Like Beate Karlsson and Hodakova, Josephine Bergqvist and Livia Schück of Rave Review left Stockholm behind this season, making their debut on the Milan Fashion Week schedule for SS24 a few hours after AVAVAV’s brilliant mess of a show. Like their countrymates, the label is rooted in repurposing and reimagining salvaged materials: big swathes of tartan offcuts become kilts and baggy trousers, big puffers, and more. Known initially for their wildly clashing, chaotic prints, their SS24 collection stripped things back, with the duo sending out a restrained, almost entirely white half-collection made up of flirty slip dresses, barely-there tops, and boxy tailored jackets, most of which had been crafted from old-fashioned table linen dotted delicate embroidered flowers. It wasn’t long before the offering exploded into kaleidoscopic colour, however, with the rest of the offering demonstrating the mad mish-mash that has scored Rave Review… rave reviews [sorry]. 
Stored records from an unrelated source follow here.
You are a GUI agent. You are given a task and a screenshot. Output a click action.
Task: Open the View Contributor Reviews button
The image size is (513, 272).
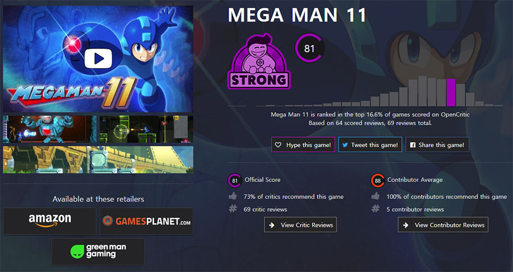coord(443,225)
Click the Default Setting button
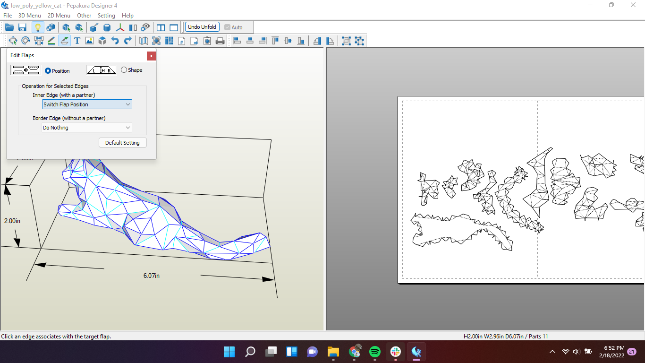 [122, 142]
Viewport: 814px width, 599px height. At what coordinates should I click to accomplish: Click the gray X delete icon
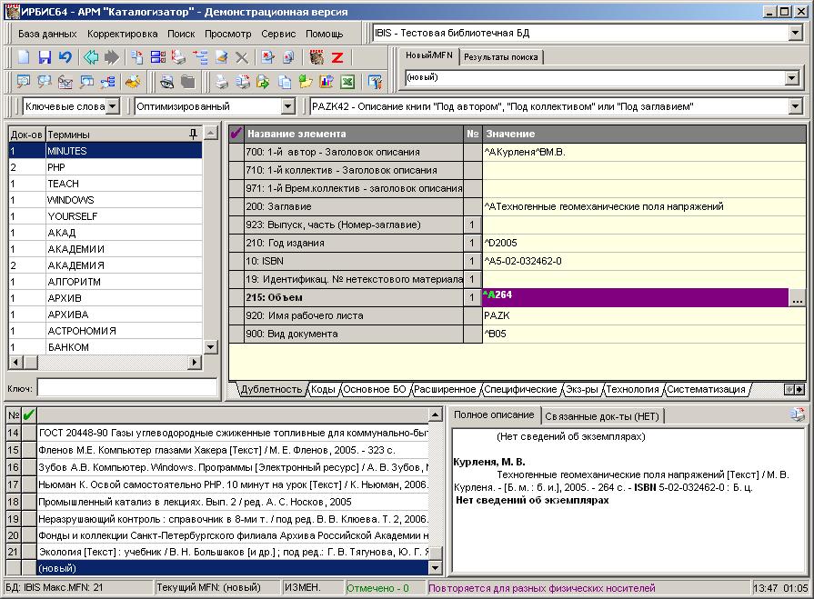(x=242, y=57)
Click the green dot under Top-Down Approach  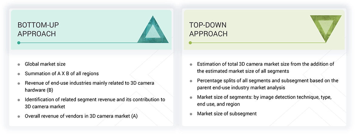(x=190, y=43)

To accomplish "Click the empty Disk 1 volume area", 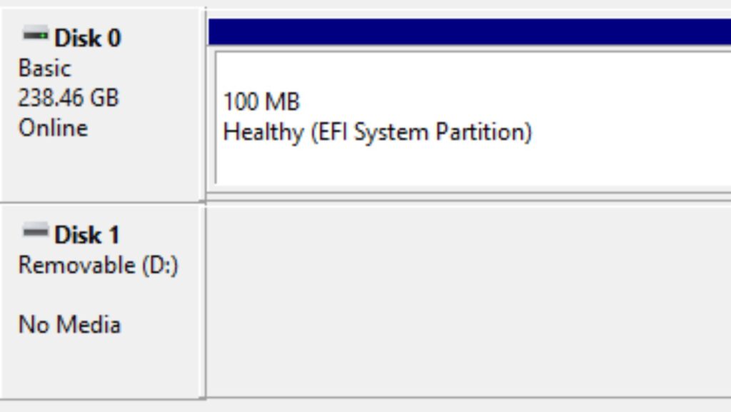I will pos(468,300).
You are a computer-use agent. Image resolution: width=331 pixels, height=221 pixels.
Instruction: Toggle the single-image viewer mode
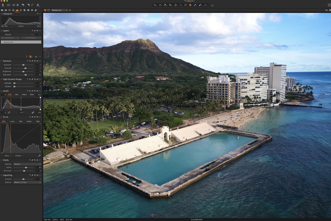pos(49,10)
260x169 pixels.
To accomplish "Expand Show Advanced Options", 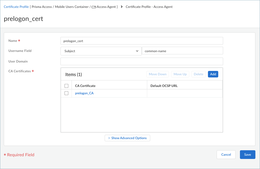I will pos(127,138).
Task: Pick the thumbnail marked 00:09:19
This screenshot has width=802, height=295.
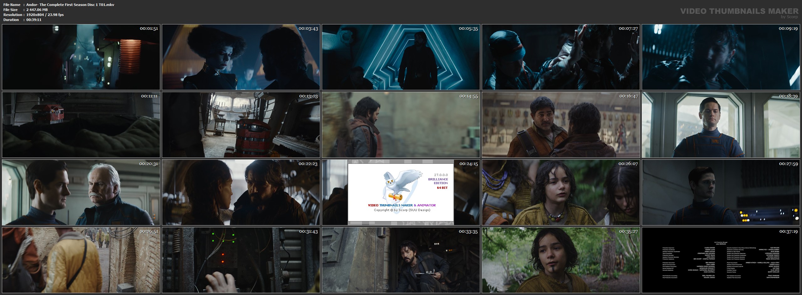Action: (x=721, y=57)
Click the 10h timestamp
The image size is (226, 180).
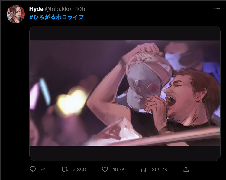click(80, 9)
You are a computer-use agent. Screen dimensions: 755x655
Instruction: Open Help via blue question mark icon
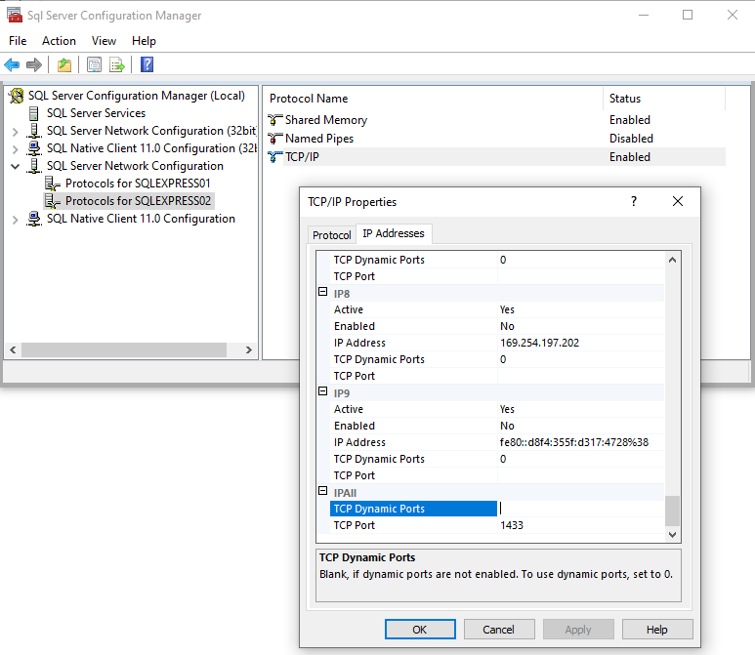(147, 65)
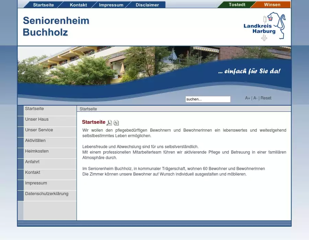The height and width of the screenshot is (240, 309).
Task: Select the Impressum top navigation tab
Action: click(111, 5)
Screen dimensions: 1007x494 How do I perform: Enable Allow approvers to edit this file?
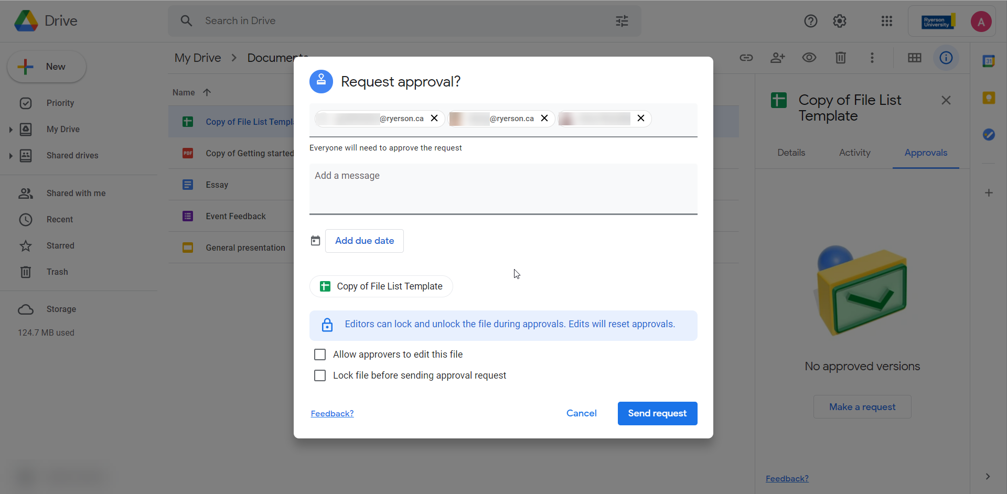pos(320,355)
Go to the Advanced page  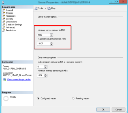pos(10,27)
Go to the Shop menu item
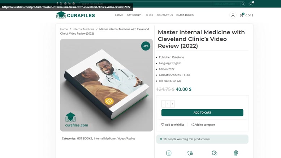The width and height of the screenshot is (281, 158). (150, 15)
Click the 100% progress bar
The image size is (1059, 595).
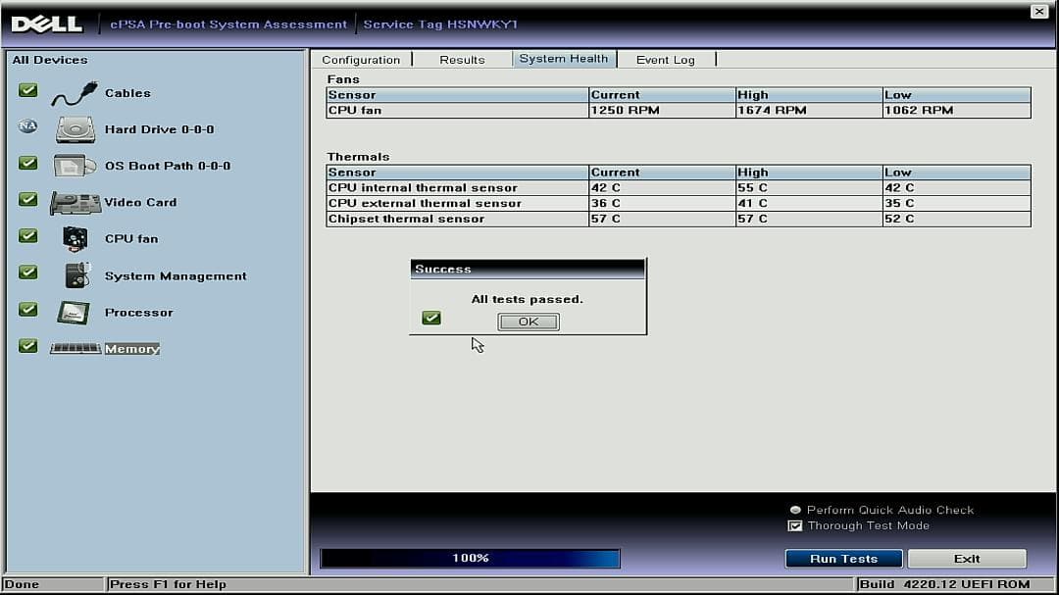pyautogui.click(x=471, y=559)
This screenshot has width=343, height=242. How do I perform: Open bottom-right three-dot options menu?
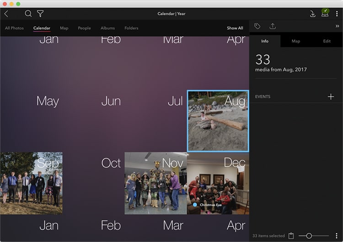point(337,236)
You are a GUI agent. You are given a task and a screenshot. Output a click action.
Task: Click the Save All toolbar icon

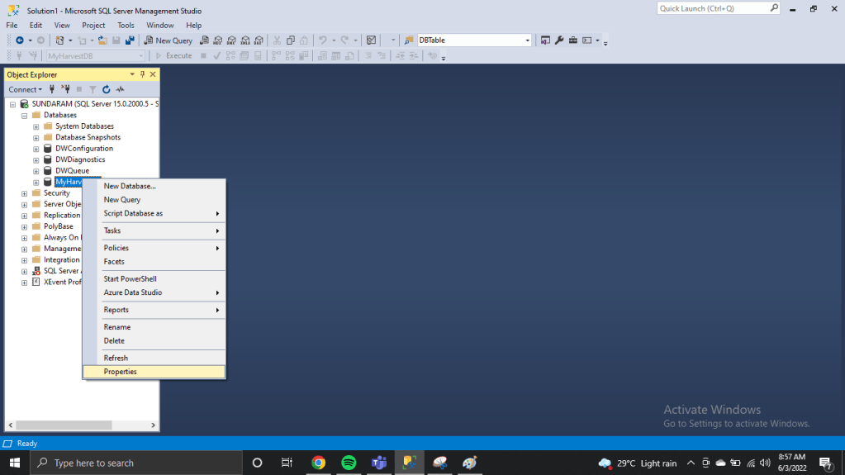[130, 40]
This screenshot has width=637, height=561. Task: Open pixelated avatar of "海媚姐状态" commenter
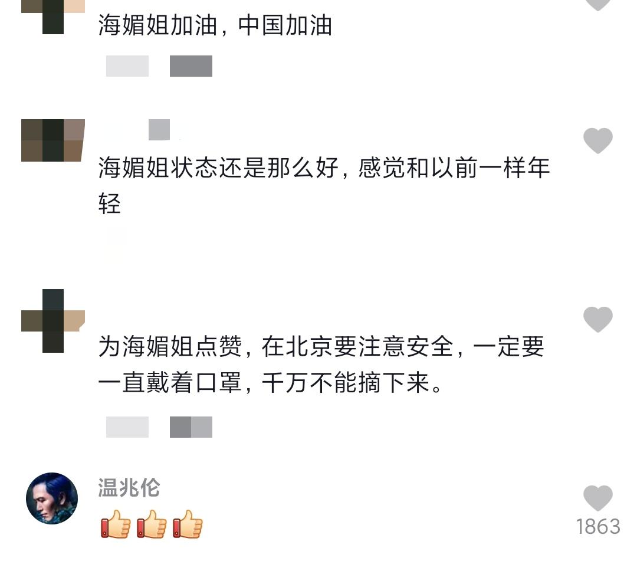pos(53,140)
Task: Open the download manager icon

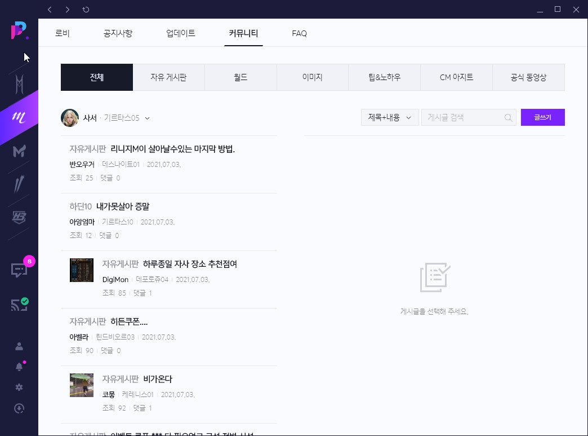Action: (x=19, y=408)
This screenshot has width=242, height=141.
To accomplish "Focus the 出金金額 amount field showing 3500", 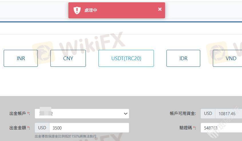I will pos(89,128).
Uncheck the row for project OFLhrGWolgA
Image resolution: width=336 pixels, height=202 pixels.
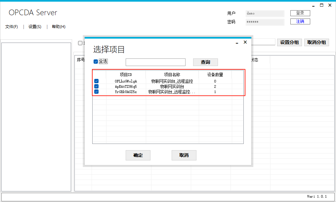coord(96,81)
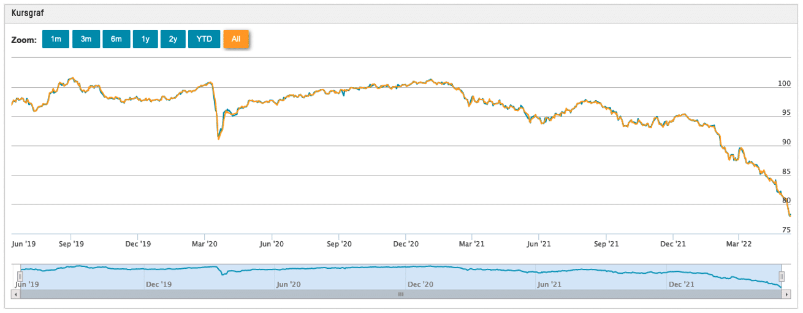Select the 3m zoom button
The height and width of the screenshot is (313, 803).
[86, 40]
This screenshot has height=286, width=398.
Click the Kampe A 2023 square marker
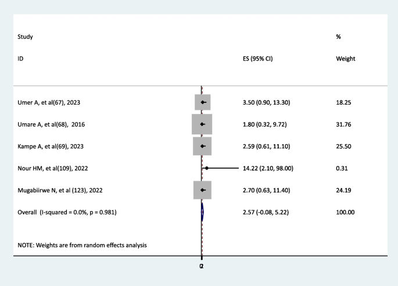click(203, 146)
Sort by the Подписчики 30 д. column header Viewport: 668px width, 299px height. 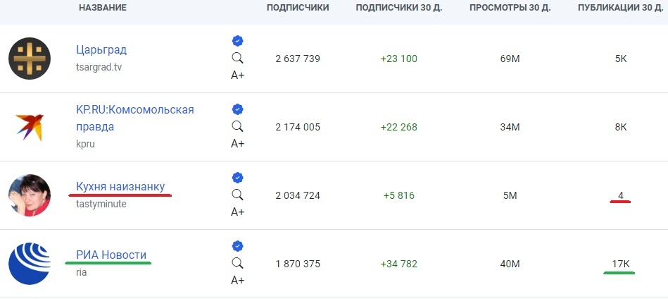400,8
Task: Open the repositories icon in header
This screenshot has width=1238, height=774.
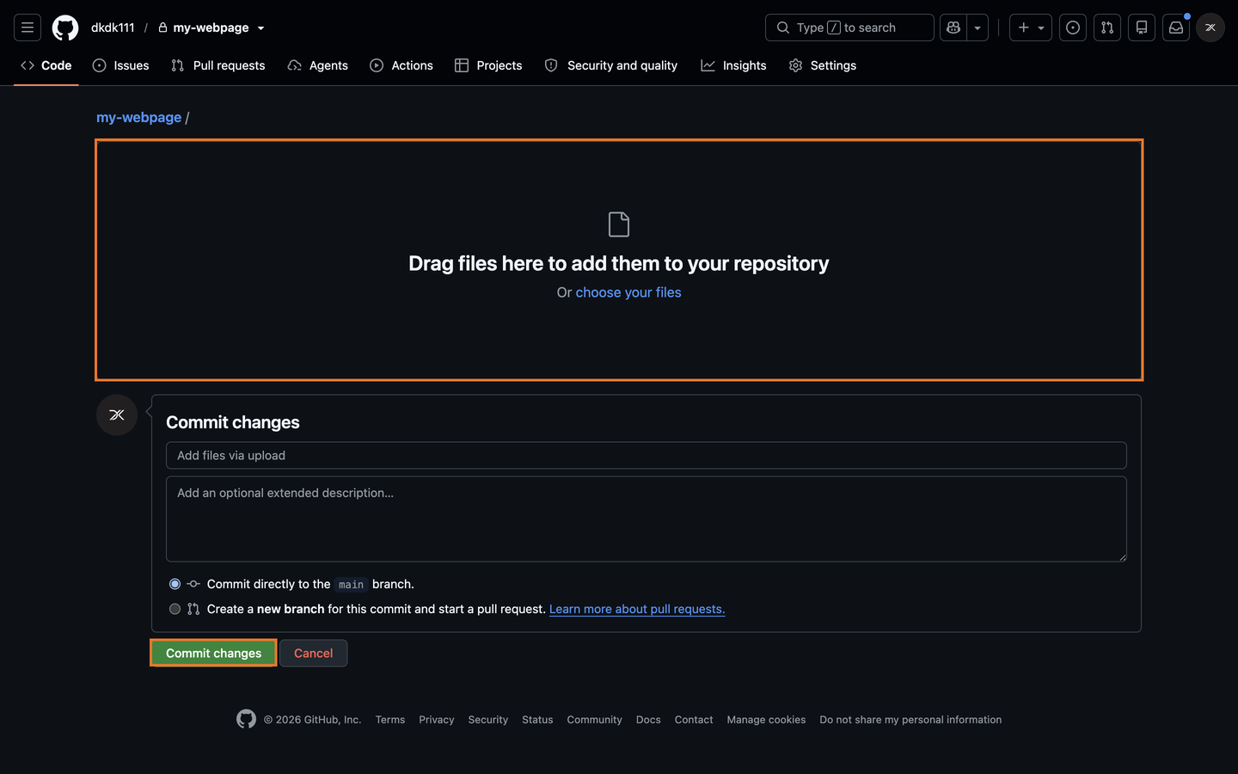Action: (x=1142, y=28)
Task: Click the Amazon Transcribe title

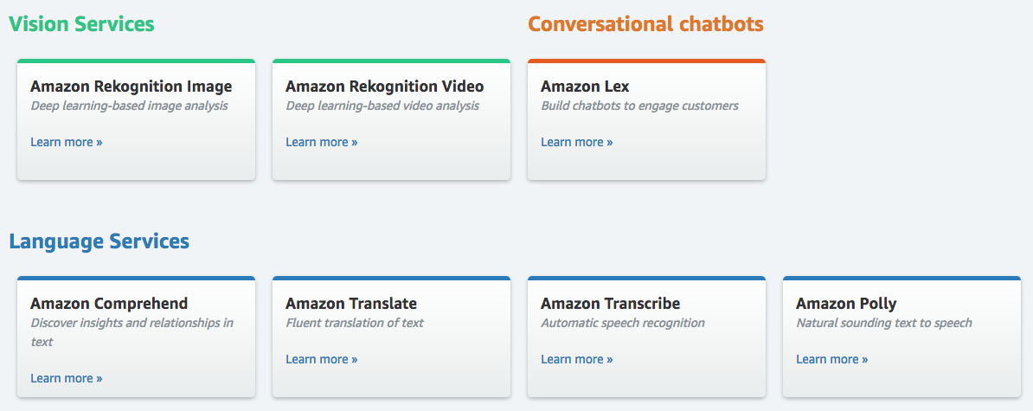Action: click(611, 304)
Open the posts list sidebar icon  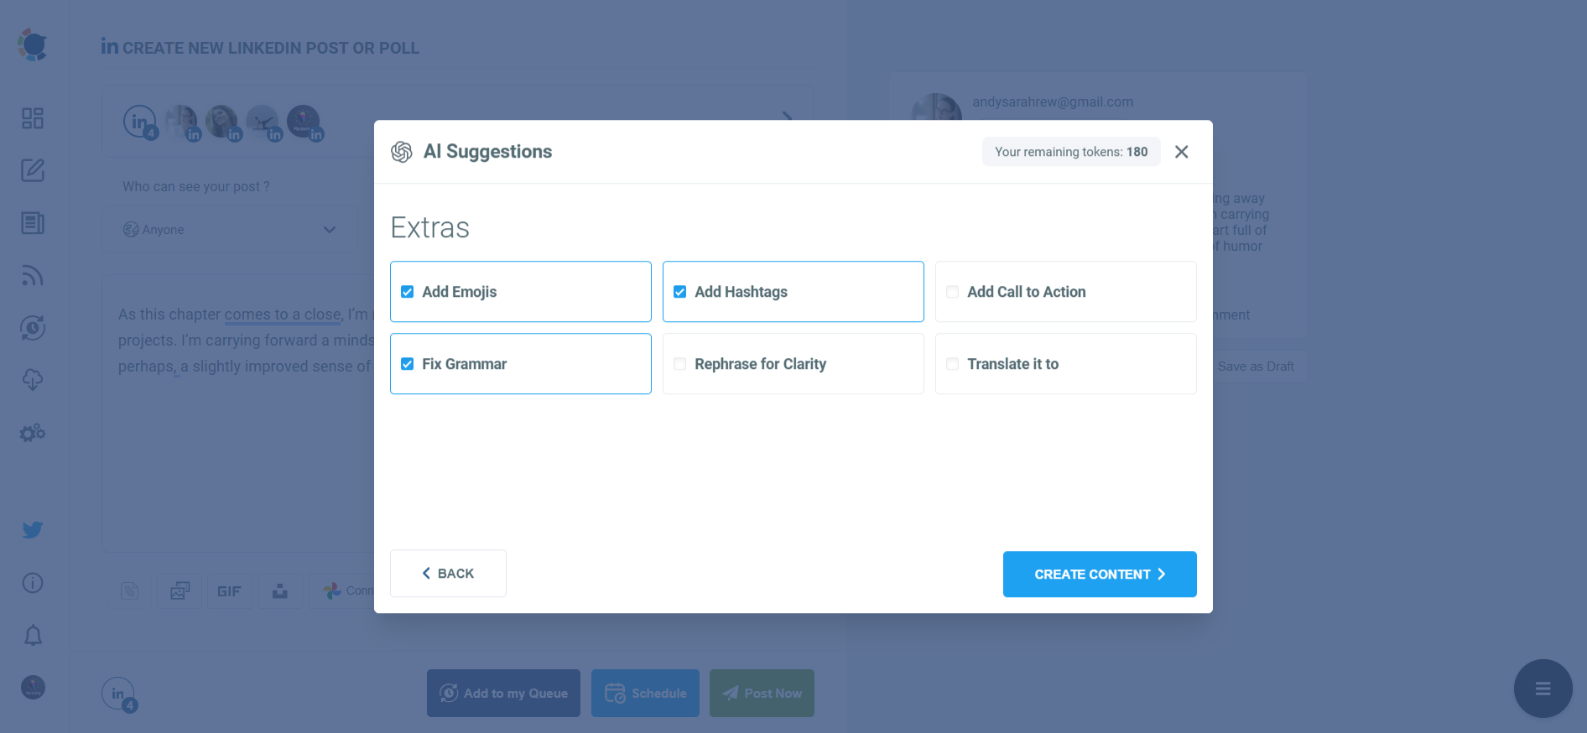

Founded in 2019, Tuttolente explodes out of the parameters of traditional fashion brand and stretches its arms out in every direction when it comes to creativity – it’s also an underground record label and puts on gigs and events, so it should really come as no surprise that its tagline is ‘Super Active Never Lazy’, the initials of which are dotted across its comfy, slouchy sweatshirts, windbreakers, and track pants.

Besides releasing new items in limited, exclusive drops, Tuttolente has grown an obsessive community within Stockholm’s underground streetwear scene, all brought together around its latest must-have items and pop-ups [last year, the label even threw two weeks of daily events – ranging from Tuttolente haircuts to sample sales, live music performances, free food, and giveaways].

Now, further pushing the boundaries of streetwear, the label made its official runway debut at SFC [Fashion X], unveiling a brand new collection of tracksuits, baggy jeans, low-slung rhinestone-encrusted belts, and Italian-inspired polos. As with any Tuttolente gig, that wasn’t all; the runway also came accompanied by a live performance from rapper DR and a collaboration of airbrushed looks by artist Alma Corbic.



Winner of Chanel’s Ateliers des Matières Prize and the Mercedes-Benz Sustainability Prize, and with a stint at Acne Studios under her belt, womenswear designer Petra Fagerstrom memorialises her family history directly into the pleats of her kaleidoscopic printed dresses. In particular, the designer’s talent lies in transforming harsh, recycled materials from old Mercedes-Benz vehicles, leather scraps, or vintage military parachute fabric into delicate, intricately-crafted tops and dresses – all printed with graphics created to shift between two images as its wearers walk or move.

Described by Fagerstrom as her “first attempts at animation”, last months collection saw trousers and long-sleeves tied up with bows and printed with images of orange sunsets [all paying tribute to her grandmother, who dreamed of visiting California one day], silhouettes of faces bending across long tunics, and long dresses dotted with floral designs. Aside from her signature pleats, the designer’s talent for subversion comes through via asymmetric skirts exploding with belts, chained-up biker boots, and giant puffer coats pointed into witch hats and balaclavas.